Get Lost in the Enticing Video for Wax Cowboy's track Scott.
By Cole Young
The video for Wax Cowboy’s new song “Scott” is part music video part short film. Fully equipped with subtitles we get to learn all about the partially fictionalized character, who is, in fact, a hybrid of several people that members of the band and the director, the talented Lester Lyons-Hookham, have encountered in real life.
We follow Scott as he dances down the street to the jolty rhythm of the song, as he crashes the band’s practice offering them unwanted advice and we join him at home while he gleefully ganders at his large collection of memorabilia and vintage postcards and menus. The film offers the rare chance to journey into a stranger's life for two and a half minutes. As Lyons-Hookham describes it, “It’s a collective recounting - telling the tale of the internal life of a stranger.”

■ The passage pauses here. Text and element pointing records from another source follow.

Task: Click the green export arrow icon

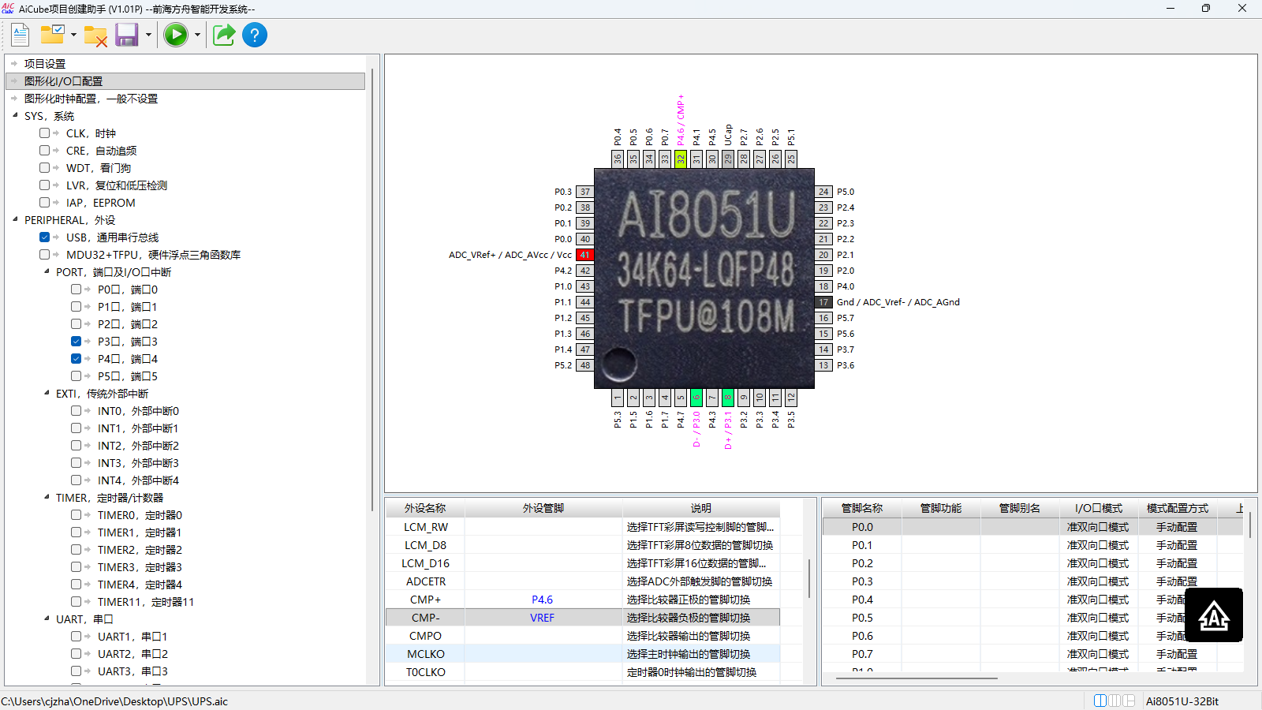Action: [224, 35]
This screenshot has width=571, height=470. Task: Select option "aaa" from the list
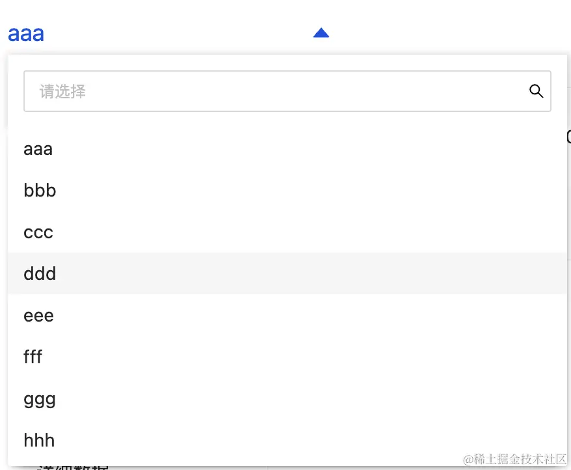tap(38, 149)
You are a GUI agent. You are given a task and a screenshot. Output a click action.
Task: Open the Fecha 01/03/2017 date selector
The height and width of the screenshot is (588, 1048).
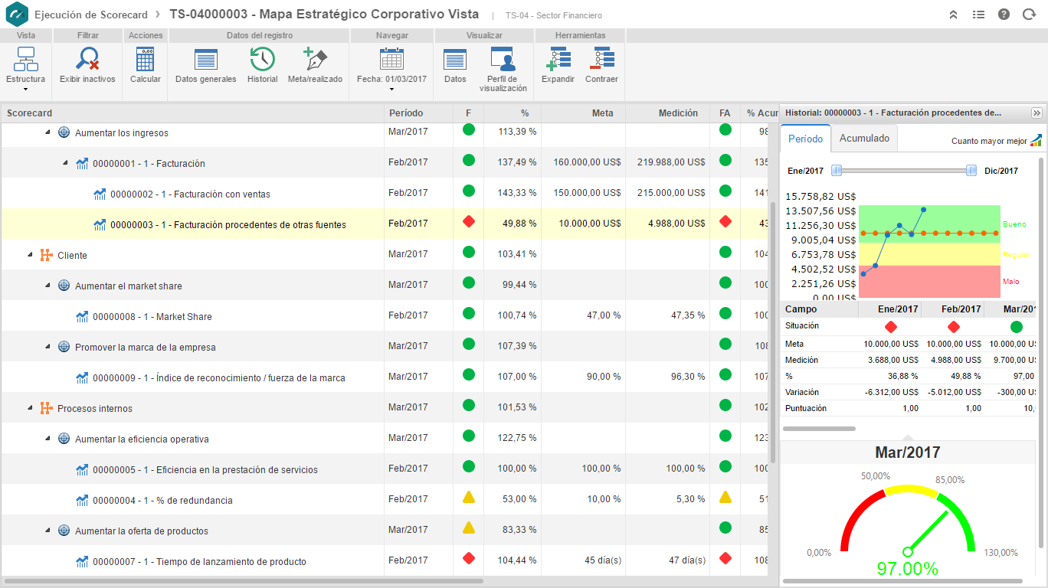[392, 67]
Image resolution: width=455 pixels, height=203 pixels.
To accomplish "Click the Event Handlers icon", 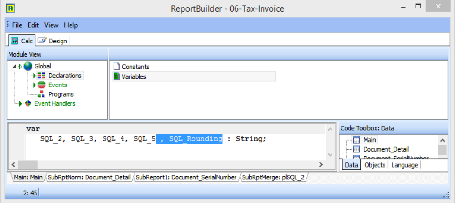I will coord(28,104).
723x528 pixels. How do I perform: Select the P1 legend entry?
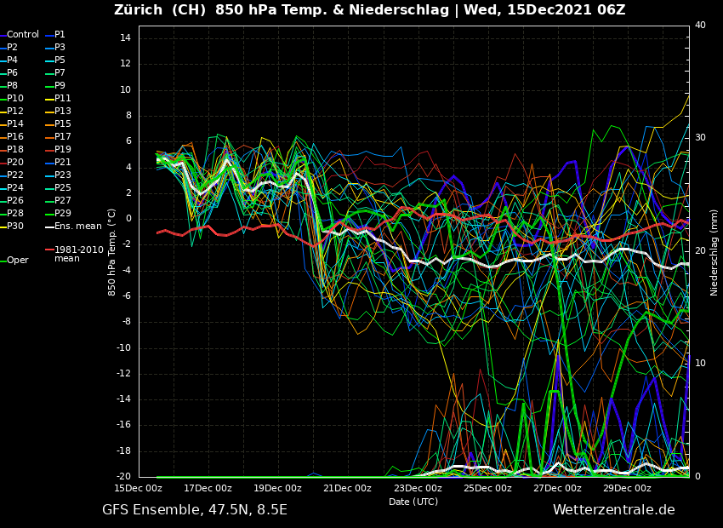click(60, 35)
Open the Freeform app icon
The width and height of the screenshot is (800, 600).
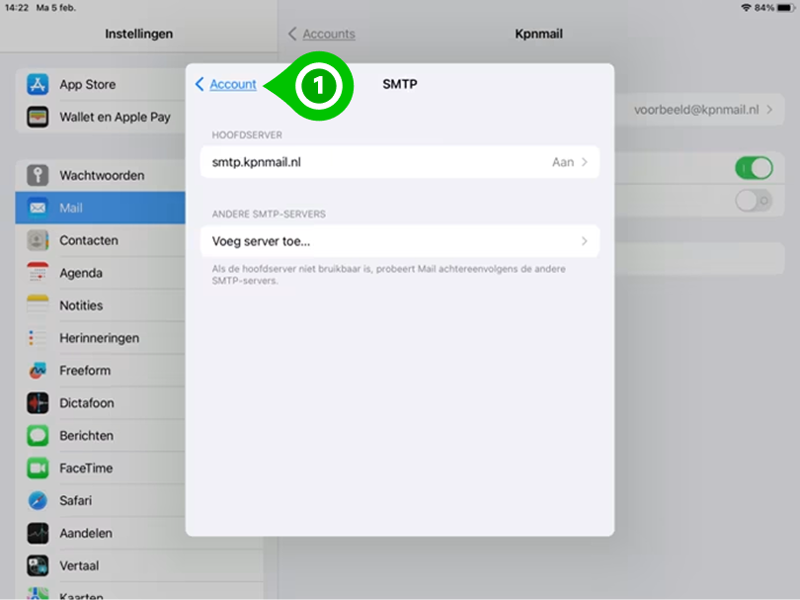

The aesthetic of the film used to record the video blends perfectly with the soft tones of the song. Wax Cowboy takes influence from Mac Demarco’s famous jizz-jazz sounds and matches it with mid-nineties sounds reminiscent of bands such as Pavement and R.E.M. The melodic lead guitar often takes charge of the song pushing the vocals back in the mix where they faintly cry out, almost as to purposely not let you know what he’s singing.
All in all the video is a charming vintage-feeling short story. It wasn’t designed to shock or stun the viewer, it’s just a nice little glimpse into someone else’s life. In the age of everyone constantly trying to be more outrageous and distinguished than the next, Wax Cowboy take a step back and just want to tell a calm story about Scott.